Congressman Robert Goodlatte (R-VA-6) announced that the House Republican Conference approved late yesterday, and will vote on tomorrow rules eliminate the independent Office of Congressional Ethics. This was done without prior public notice or debate since this was a caucus vote regarding what will be in the House-wide rules vote today.The OCE was created in the wake of the Jack Abramoff scandal and the Tom DeLay scandal.

The OCE, while not having subpoena power, does have its own staff and investigators., and is overseen by an independent eight person board of people that are not employed by the federal government, and are not members of congress. At the conclusion of an investigation, the board votes on whether or not to refer the matter to the House Ethics Committee. This office was behind the bribery convictions and jail sentences for congressmen Duke Cunningham, William J. Jefferson, and Bob Ney. It is controversial within Congress due to it being seen as aggressive.

Under what is being called the Goodlatte plan, the OCE would be be replaced with a new Office of Congressional Complaint Review, which would report to the House Ethics Committee. Since the OCCR would report directly to the House Ethics Committee, the committee would be able suppress investigations. Under the proposed rules, the OCCR would be forbidden from making any public statement.

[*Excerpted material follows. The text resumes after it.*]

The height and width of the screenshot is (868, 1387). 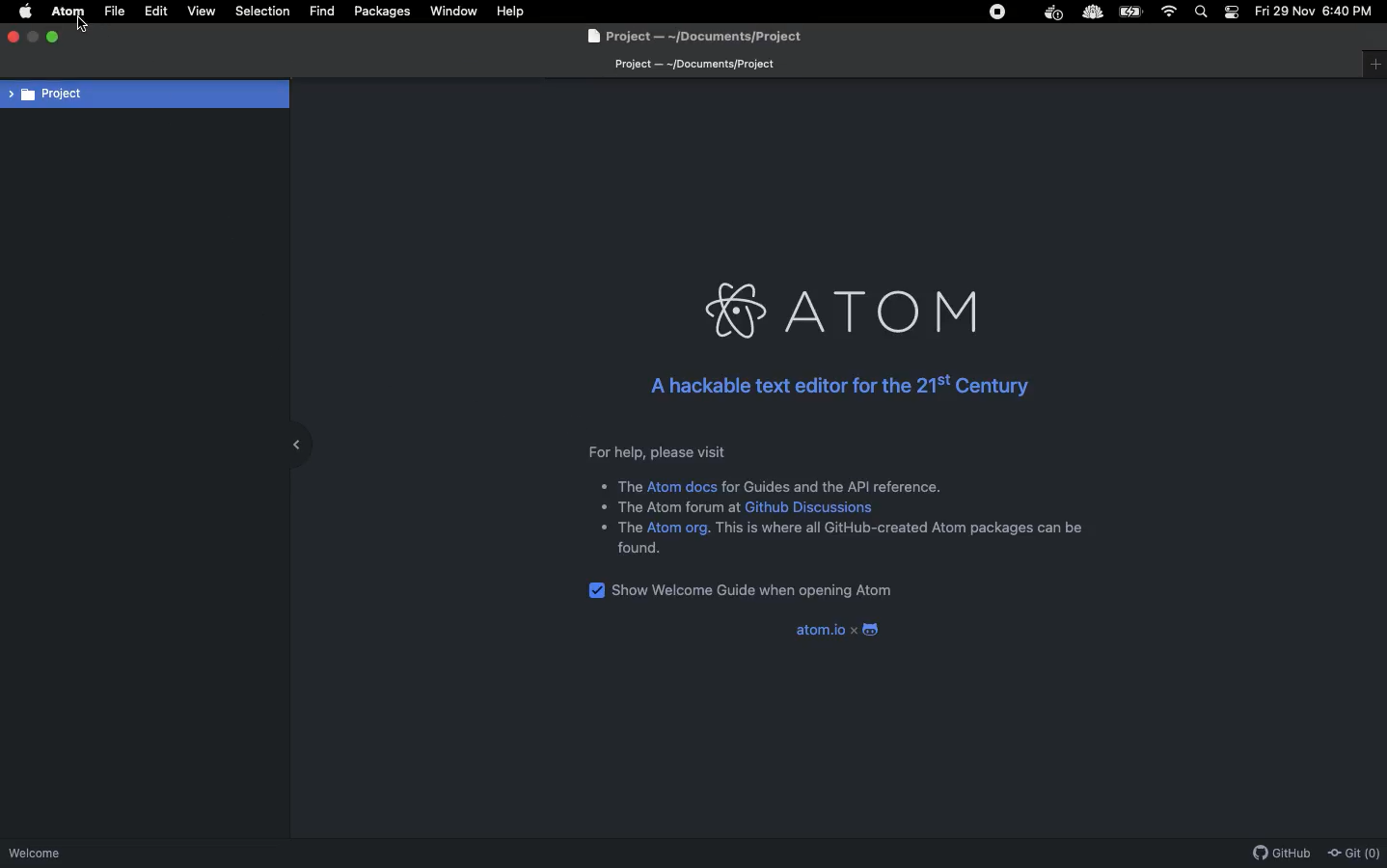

The lack of independence and the inability of the OCCR are the main the problems with the proposal. The House Ethics Committee simply does nothing with investigations, and when the congressperson eventually retires, all matters are sealed as the investigation is moot. Under current rules, the OCE is required to publically release investigation reports if the Ethics Committee fails to act within a certain time frame. This behavior creates a kind of check of the House Ethics Committee typical slow walking and stonewalling.

In the few hours that after news of this change broke, there’s been bipartisan complaints about this move, with mocking references to Trump’s campaign pledge to “drain the swamp” of corruption.